WHAT THE TASK REQUIRES
In the records that follow, find the line with "Where should I click to: Check"; from there, retype every line exactly through the line with "Given: Click the 反馈 feedback pencil icon", which also belongs to the answer.
☆ ☆ ☆ ☆
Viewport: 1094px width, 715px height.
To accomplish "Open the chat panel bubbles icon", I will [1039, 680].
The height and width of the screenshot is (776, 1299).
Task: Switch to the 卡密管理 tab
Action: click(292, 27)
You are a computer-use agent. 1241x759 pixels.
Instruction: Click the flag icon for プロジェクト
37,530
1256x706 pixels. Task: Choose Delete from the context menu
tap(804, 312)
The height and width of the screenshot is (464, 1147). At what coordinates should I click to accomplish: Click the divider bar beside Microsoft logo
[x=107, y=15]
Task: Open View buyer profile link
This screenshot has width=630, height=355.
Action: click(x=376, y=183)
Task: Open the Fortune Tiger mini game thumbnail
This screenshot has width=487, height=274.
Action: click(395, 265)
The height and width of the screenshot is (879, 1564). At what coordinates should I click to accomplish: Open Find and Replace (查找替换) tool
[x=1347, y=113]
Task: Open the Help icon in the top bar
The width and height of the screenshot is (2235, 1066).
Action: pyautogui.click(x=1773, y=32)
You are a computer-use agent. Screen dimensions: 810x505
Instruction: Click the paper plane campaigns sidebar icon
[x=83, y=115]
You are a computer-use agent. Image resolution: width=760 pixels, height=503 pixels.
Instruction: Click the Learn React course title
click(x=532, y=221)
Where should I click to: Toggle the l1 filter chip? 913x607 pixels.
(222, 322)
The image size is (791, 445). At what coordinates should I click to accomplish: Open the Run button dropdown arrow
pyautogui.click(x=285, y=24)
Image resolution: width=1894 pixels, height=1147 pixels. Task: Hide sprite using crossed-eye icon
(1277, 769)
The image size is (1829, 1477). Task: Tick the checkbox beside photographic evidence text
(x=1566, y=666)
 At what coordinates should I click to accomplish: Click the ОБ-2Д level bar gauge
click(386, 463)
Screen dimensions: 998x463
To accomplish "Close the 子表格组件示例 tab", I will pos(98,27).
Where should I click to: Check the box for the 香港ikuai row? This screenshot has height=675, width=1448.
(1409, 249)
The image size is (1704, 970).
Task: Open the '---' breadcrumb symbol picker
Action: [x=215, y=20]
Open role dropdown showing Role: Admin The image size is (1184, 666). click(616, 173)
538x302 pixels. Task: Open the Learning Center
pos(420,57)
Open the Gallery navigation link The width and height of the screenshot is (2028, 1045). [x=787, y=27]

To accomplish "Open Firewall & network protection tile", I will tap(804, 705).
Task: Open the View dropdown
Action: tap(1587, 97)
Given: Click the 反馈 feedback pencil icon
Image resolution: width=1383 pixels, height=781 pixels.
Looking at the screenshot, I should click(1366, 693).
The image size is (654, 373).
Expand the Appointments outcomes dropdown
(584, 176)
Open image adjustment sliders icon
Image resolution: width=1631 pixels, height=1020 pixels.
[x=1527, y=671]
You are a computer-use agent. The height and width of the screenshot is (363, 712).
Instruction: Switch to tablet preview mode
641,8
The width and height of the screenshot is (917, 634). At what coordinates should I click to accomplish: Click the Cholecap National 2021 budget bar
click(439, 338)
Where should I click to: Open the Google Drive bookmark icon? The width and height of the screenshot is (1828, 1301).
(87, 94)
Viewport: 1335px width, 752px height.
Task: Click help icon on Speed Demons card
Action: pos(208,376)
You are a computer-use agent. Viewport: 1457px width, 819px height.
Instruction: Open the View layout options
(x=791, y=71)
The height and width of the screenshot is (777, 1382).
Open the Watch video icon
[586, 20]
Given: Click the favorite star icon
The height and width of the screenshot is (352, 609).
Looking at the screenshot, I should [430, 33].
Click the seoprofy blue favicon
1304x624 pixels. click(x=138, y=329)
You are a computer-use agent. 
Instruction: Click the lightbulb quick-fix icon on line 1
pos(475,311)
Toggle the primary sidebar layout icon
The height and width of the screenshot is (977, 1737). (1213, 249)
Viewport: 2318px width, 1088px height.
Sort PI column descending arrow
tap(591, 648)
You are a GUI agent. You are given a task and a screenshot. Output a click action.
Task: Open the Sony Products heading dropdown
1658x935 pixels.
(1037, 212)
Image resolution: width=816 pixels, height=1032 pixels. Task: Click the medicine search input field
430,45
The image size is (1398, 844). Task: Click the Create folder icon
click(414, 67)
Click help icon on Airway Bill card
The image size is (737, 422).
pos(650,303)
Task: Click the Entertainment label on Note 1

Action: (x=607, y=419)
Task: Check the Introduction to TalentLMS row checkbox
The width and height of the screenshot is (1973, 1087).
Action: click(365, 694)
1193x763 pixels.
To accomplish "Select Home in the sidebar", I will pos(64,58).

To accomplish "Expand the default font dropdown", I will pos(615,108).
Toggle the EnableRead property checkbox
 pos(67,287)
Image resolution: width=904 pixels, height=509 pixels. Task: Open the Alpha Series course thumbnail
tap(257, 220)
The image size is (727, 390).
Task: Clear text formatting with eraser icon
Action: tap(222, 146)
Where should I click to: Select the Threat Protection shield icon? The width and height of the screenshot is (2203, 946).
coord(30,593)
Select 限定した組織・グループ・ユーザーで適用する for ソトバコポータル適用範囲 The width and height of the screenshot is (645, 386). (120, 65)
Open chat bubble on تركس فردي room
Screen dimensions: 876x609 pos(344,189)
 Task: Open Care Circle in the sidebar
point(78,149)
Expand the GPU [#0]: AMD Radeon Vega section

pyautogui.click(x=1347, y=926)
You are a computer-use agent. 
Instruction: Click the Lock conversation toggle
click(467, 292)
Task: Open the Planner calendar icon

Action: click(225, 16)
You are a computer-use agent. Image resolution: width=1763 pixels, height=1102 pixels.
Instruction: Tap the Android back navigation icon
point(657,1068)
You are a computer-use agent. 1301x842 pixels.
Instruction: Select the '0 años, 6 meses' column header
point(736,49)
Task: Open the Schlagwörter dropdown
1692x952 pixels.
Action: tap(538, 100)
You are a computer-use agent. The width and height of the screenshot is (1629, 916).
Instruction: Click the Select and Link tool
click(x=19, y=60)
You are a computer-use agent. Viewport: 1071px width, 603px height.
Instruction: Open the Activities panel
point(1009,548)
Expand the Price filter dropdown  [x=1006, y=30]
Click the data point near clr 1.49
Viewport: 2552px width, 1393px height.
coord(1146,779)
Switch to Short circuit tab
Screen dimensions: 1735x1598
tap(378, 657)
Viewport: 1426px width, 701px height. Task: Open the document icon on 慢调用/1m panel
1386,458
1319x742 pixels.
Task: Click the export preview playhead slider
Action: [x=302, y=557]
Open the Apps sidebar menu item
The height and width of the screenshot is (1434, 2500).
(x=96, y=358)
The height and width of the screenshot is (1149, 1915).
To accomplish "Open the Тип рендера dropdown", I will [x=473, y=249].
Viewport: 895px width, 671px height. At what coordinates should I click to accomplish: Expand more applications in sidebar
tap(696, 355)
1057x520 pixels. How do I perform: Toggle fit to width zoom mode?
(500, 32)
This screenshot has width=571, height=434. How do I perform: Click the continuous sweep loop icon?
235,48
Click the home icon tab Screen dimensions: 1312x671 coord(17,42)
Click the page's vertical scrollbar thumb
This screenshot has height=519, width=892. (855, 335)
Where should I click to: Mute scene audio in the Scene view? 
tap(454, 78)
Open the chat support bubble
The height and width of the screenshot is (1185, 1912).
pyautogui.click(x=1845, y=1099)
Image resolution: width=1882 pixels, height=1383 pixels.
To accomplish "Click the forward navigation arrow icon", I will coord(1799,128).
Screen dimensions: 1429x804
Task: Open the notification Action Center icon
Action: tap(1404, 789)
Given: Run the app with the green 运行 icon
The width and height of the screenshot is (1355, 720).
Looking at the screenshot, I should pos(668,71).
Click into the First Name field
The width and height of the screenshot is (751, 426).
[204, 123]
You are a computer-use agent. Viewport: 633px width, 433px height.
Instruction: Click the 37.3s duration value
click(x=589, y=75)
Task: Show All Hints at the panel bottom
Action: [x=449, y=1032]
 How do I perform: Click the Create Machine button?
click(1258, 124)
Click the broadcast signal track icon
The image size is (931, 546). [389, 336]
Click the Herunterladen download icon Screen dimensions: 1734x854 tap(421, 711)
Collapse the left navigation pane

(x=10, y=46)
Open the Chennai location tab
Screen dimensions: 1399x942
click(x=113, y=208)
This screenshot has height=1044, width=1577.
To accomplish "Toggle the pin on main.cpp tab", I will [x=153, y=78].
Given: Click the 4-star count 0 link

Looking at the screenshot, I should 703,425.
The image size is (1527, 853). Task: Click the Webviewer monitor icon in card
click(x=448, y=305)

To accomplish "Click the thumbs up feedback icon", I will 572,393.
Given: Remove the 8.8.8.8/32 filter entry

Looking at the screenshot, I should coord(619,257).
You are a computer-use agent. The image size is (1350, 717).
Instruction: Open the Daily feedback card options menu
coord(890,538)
☆ ☆ ☆ ☆
EXERCISE RESULT
Where should I click to: Check the box for the 香港ikuai row? This screenshot has height=675, width=1448.
(1409, 249)
The image size is (1704, 970).
Task: Open the '---' breadcrumb symbol picker
Action: [x=215, y=20]
Open role dropdown showing Role: Admin The image size is (1184, 666). click(616, 173)
538x302 pixels. Task: Open the Learning Center
pos(420,57)
Open the Gallery navigation link The width and height of the screenshot is (2028, 1045). [x=787, y=27]

To accomplish "Open Firewall & network protection tile", I will tap(804, 705).
Task: Open the View dropdown
Action: tap(1587, 97)
Given: Click the 反馈 feedback pencil icon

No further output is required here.